I haven't forgotten about Julia. I've just been working on another book…ok, just kidding, two books and traveling, a lot…

And who knew I had such a knack for naming my completely fictional characters real people's names?

AN: I do own the characters.

Chapter 4: Atypical Situations

I really don't like this girl standing in front of me. I mean, I think I like her even less than the girl who was glaring at me earlier today, which is saying a lot. Anthropolgie Skirt Girl is obviously no dummy. She's picked up on the fact that I am already completely in love with her boyfriend…? Friend? Cousin? I silently pray that they are just friends or related somehow, although there's no way I would be giving my cousin Chris looks like she's giving McDaniel. ASG squints her eyes at me and I resist the urge to stick out my tongue at her. Then again, I kind of recognize that maybe I wouldn't like me either, but if she knows that McDaniel and I are meant to be, why can't she just back off already?

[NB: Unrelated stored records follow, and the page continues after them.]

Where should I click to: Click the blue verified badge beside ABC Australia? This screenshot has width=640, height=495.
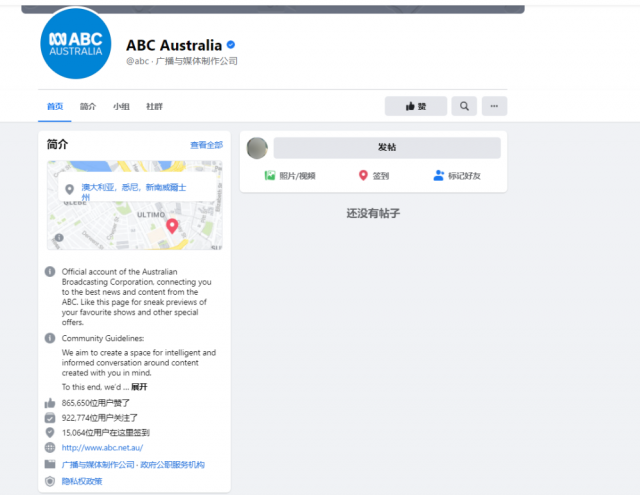click(x=231, y=44)
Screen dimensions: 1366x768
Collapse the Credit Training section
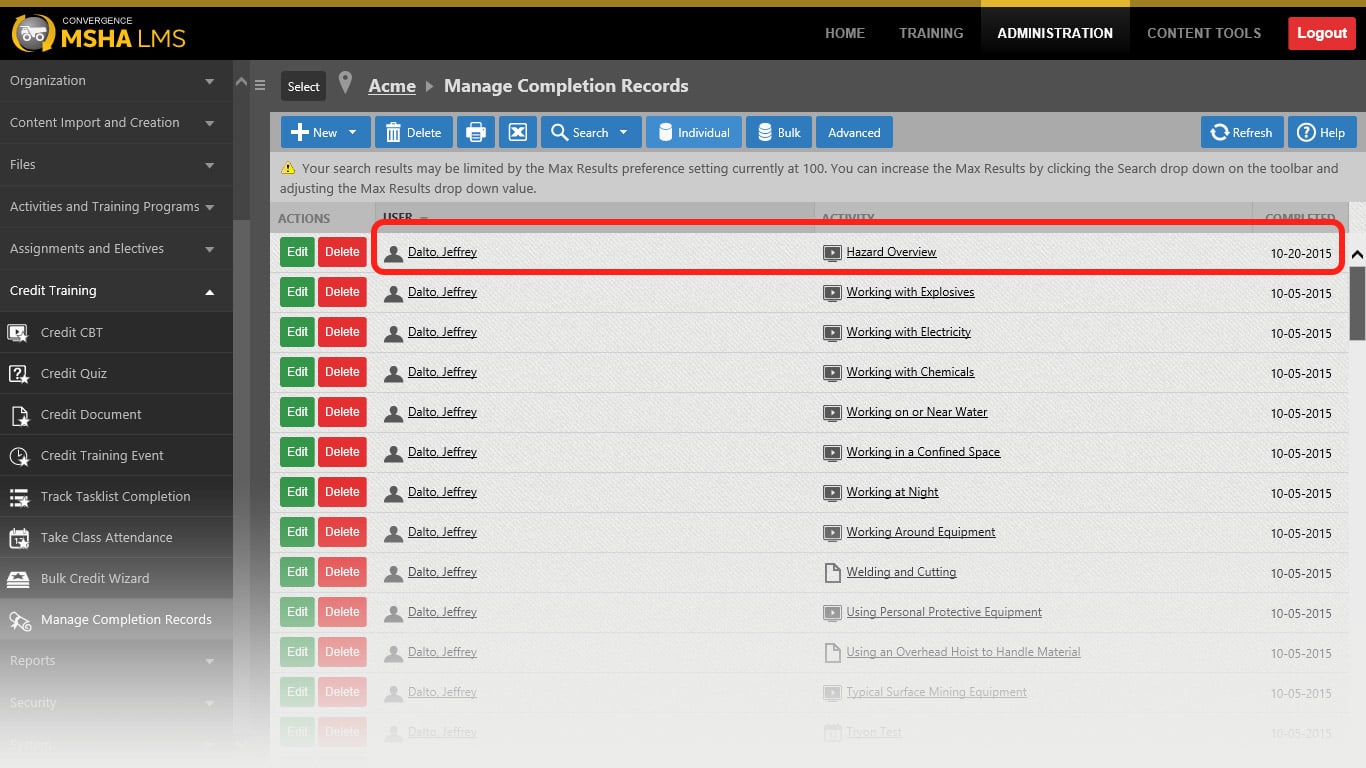coord(209,291)
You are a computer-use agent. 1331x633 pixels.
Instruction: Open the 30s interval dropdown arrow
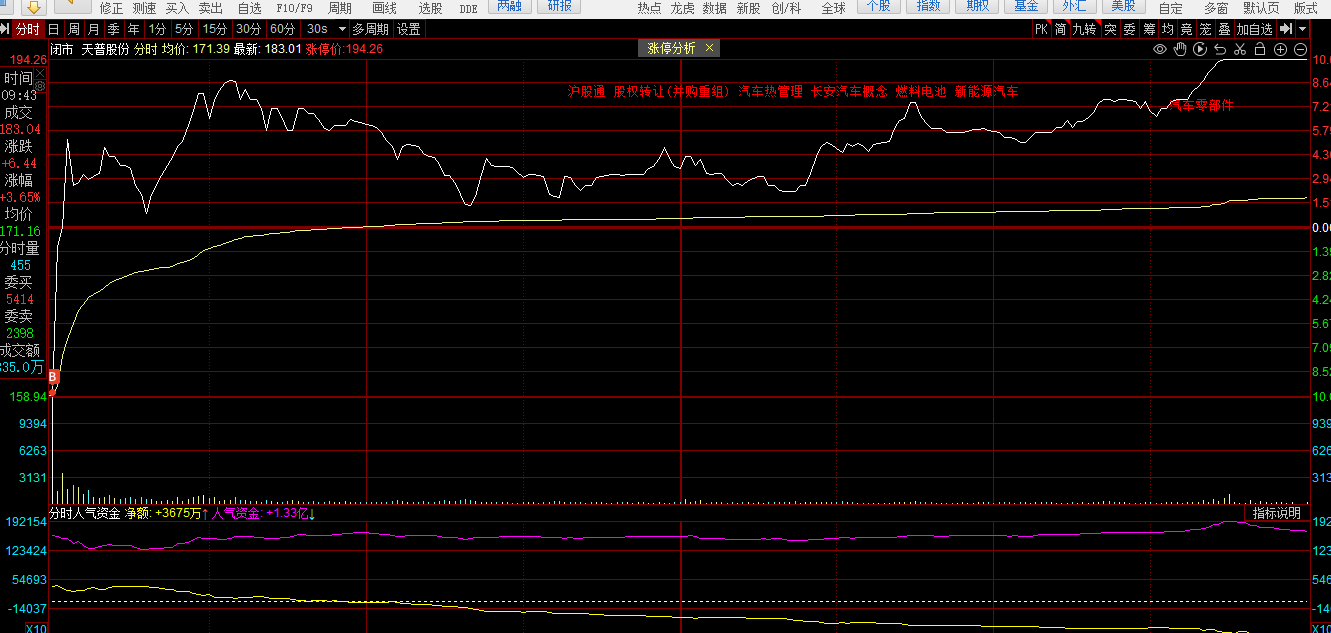pos(342,29)
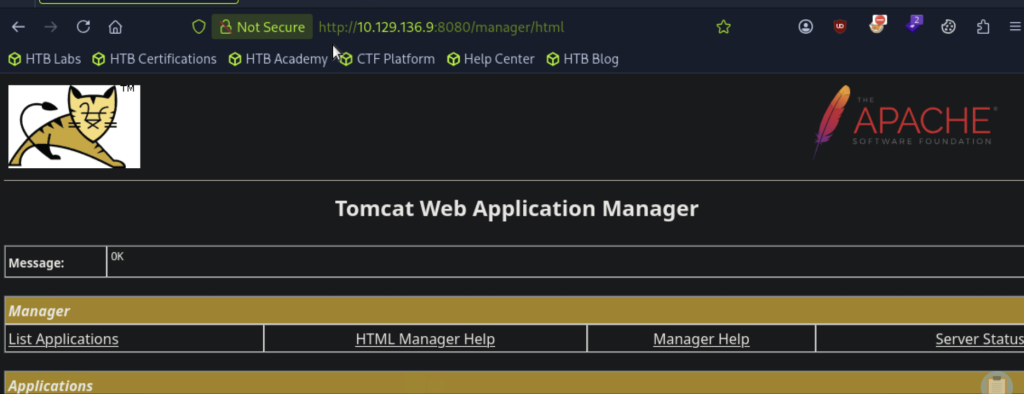Click the Tomcat cat logo image
This screenshot has width=1024, height=394.
click(x=74, y=126)
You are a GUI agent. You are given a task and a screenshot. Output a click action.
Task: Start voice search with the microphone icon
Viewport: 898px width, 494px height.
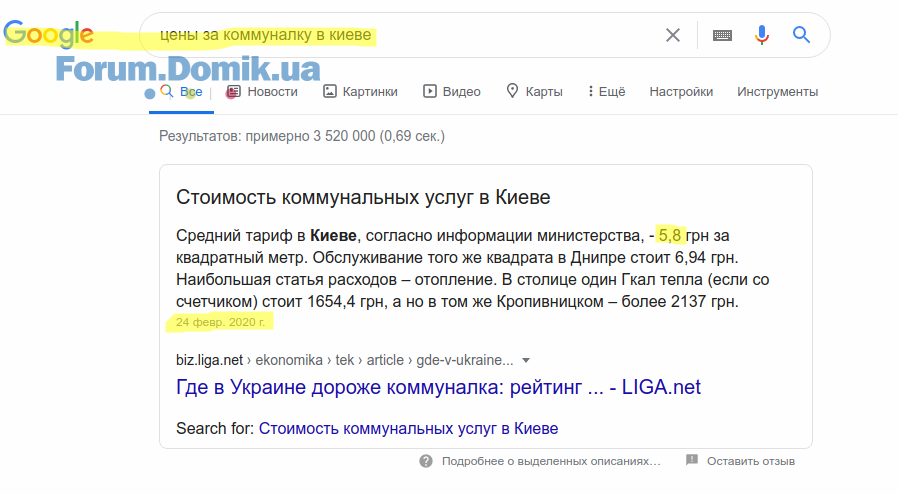pos(762,36)
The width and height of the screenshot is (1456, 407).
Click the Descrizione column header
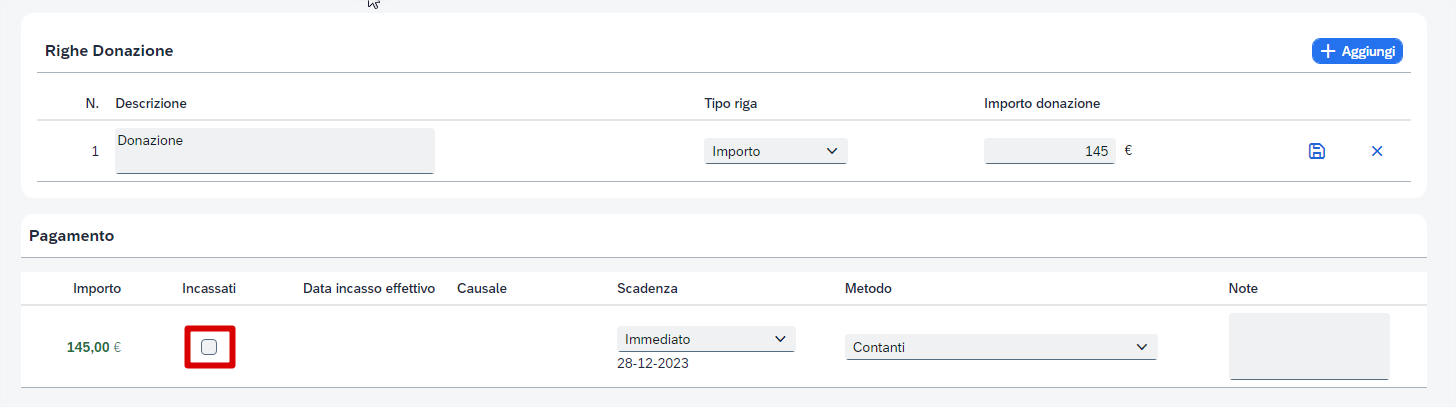point(151,103)
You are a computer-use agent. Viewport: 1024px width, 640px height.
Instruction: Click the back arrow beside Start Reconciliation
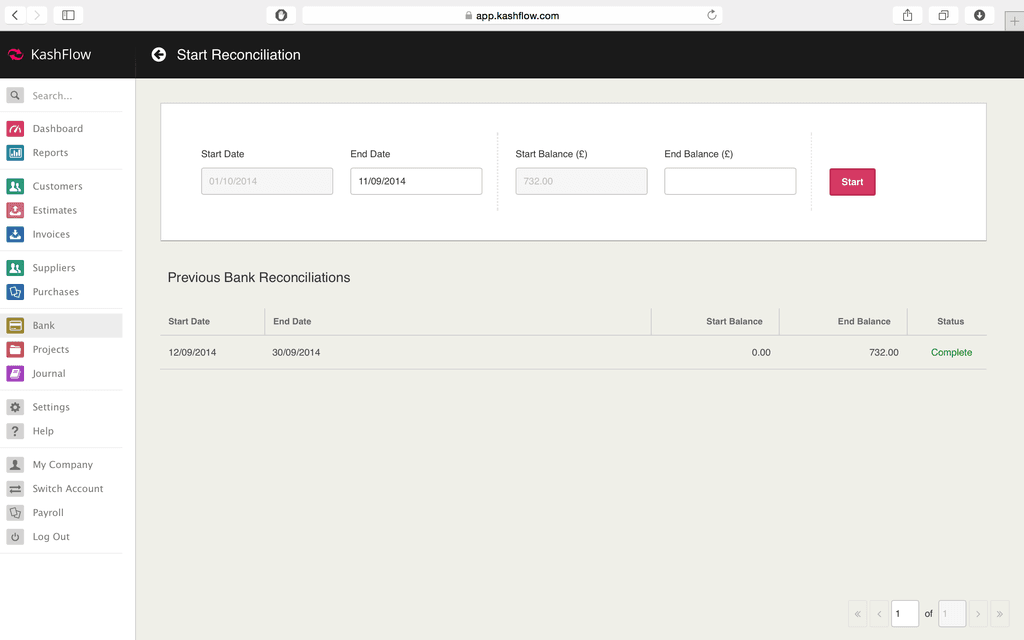(158, 55)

Denny seems to have also figured out that the mood in the room has changed as well. In a transformation worthy of a superhero, he has quickly morphed from cute and flirty to growly and stern.

"Who's this?" My now arch-enemy asks in a kind of high pitched and squeaky voice that has a underlying disgusted tone to it.

And then suddenly I see how she's seeing me. I realize I'm kind of a pitiful mess on the floor and this is probably the worst first impression that I will ever give someone. Why would she back off of me and McDaniel? I'm sure to this chick I'm just some gross new girl bleeding all over the floor of the band room. What does she have to worry about?

McDaniel answers her question, "The newest member of the Westlake Drum Line, Julia McCoy."

"I thought auditions were awhile ago," she challenges. Her comment definitely tweaks my interest. They already had auditions? Was I really that good with my set playing or does McDaniel just think I'm cute? At this point, either answer will make me happy.

McDreamy, I mean McDaniel, responds, "Only three quints were quality enough at tryouts, so technically we had another spot." Oh. Well, I guess it wasn't the cute thing. Darn!

At this point I feel like I should probably add to the conversation, rather than sit helplessly on the ground. I ask bluntly, "Who are you?"

"My name is Kimberly." She says it with such authority I wonder if I'm supposed to know or care who or what a 'Kimberly' is.

Apparently, this is obvious on my face because Denny provides the details, "Kimberly is one of our Drum Majors."

Drum Major? Does that put her in charge of our section? I thought McDaniel was our Captain. I'm confused.

Denny sighs deeply and begins speaking in his newly minted "Julia is a five year old tone," "The Drum Major is the person or one of the people that leads the entire band. She's like a conductor."

Well, this drum set playing gal has never had to watch a conductor, band director, or orchestra leader. Behind my drums I set my own tempos. Plus, I mean, does this Kimberly even play an instrument? What right does she have to go around conducting everyone? Who made her Queen of the Band?

I guess everyone at Westlake can read my mind, because Kimberly adds, "I'm also first chair trumpet during the concert season."

All the things these people are saying make no sense to me. What is a first chair? What is the concert season?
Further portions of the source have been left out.